SHAKSPEARE. Coriolan.
Les traits et la contenance du prieur prisonnier offraient un mélange bizarre d'orgueil offensé, de fatuité comprimée et de terreur apparente. «Eh bien, mes chers maîtres, dit-il d'un ton qui participait de ces trois émotions, quel désordre s'est donc introduit parmi vous? Êtes-vous des Turcs ou des chrétiens, vous qui vous permettez de porter la main sur un membre de l'Église? Savez-vous ce que c'est que de manus imponere in servos Domini? Vous avez pillé mes malles, déchiré ma chape bordée de dentelle, qui aurait été digne d'un cardinal. Un autre à ma place vous aurait déjà menacés de son excommunicabo vos; mais je suis doux et clément; et si vous me rendez mes palefrois et mes malles, si vous remettez en liberté les frères qui m'accompagnaient, si vous envoyez promptement cent pièces d'argent pour faire dire des messes au maître-autel de l'Abbaye de Jorvaulx, et si vous faites voeu de ne point manger de venaison d'ici à la Pentecôte prochaine, il est possible que vous n'entendiez plus parler de cette incartade.»
«Vénérable pasteur, dit le chef des proscrits, je suis extrêmement peiné d'apprendre que vous ayez éprouvé de la part de qui que ce soit de ma troupe un traitement qui lui attire votre réprimande paternelle.» – «Traitement! répéta le prieur, encouragé par le ton de douceur du chef; ils m'ont traité comme on ne traiterait pas un chien de bonne race, encore moins un chrétien, bien moins encore un prêtre, et moins que tout cela le véritable prieur de la sainte communauté de Jorvaulx.

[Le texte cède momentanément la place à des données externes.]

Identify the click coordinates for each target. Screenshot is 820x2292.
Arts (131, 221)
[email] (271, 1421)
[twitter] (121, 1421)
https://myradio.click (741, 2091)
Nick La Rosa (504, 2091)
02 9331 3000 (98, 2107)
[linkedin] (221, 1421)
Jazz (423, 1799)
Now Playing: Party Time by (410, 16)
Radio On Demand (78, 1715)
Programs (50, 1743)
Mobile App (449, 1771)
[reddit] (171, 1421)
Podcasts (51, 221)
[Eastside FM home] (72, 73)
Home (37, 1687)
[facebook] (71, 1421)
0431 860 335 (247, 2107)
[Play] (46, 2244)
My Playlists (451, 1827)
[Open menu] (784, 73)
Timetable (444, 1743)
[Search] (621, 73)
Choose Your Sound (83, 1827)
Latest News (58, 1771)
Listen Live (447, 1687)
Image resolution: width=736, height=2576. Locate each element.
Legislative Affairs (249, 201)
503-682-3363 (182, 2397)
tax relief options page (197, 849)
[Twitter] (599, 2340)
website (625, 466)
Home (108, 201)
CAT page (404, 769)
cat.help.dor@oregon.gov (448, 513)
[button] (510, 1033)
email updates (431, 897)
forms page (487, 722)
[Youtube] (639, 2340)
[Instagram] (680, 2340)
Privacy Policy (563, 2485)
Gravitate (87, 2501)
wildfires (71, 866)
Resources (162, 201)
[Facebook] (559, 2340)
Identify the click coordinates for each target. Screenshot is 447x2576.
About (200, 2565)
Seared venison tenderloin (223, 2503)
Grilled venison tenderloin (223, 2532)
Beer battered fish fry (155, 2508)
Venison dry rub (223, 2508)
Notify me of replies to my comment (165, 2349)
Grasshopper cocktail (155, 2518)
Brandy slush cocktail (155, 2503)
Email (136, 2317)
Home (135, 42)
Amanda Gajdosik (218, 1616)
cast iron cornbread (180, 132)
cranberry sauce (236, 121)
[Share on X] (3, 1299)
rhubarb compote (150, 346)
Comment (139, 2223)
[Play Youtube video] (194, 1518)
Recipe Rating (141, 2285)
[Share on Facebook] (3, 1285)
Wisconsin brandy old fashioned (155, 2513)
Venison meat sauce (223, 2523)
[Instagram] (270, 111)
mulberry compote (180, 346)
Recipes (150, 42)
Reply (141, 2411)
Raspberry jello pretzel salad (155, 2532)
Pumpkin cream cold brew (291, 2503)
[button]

Vous avez ici un profane et ivrogne de ménestrel, appelé Allan-a-Dale, nebulo quidam, qui m'a menacé de punition corporelle; que dis-je! même de mort, si je ne payais comptant quatre cents couronnes pour ma rançon, indépendamment de toutes les richesses qu'il m'a volées, chaînes d'or, bagues, bijoux, dont je ne saurais vous dire la valeur, sans compter tout ce qui a été brisé et gâté par leurs mains rudes et grossières, entre autres ma poudrière et mes pinces d'argent.» – «Il n'est pas possible qu'Allan-a-Dale ait traité de la sorte une personne aussi respectable que vous l'êtes, répliqua le capitaine.» – «C'est aussi vrai que l'évangile de saint Nicodême, dit le prieur. Il m'a menacé, en faisant les juremens les plus affreux dans son langage du Nord, de me pendre à l'arbre le plus élevé de la forêt.»
«Est-ce bien réellement vrai? dit Locksley: en ce cas, mon révérend père, vous ne sauriez mieux faire que de vous soumettre; car une fois qu'Allan-a-Dale a ainsi donné sa parole, il n'y a pas d'homme plus exact à la tenir.»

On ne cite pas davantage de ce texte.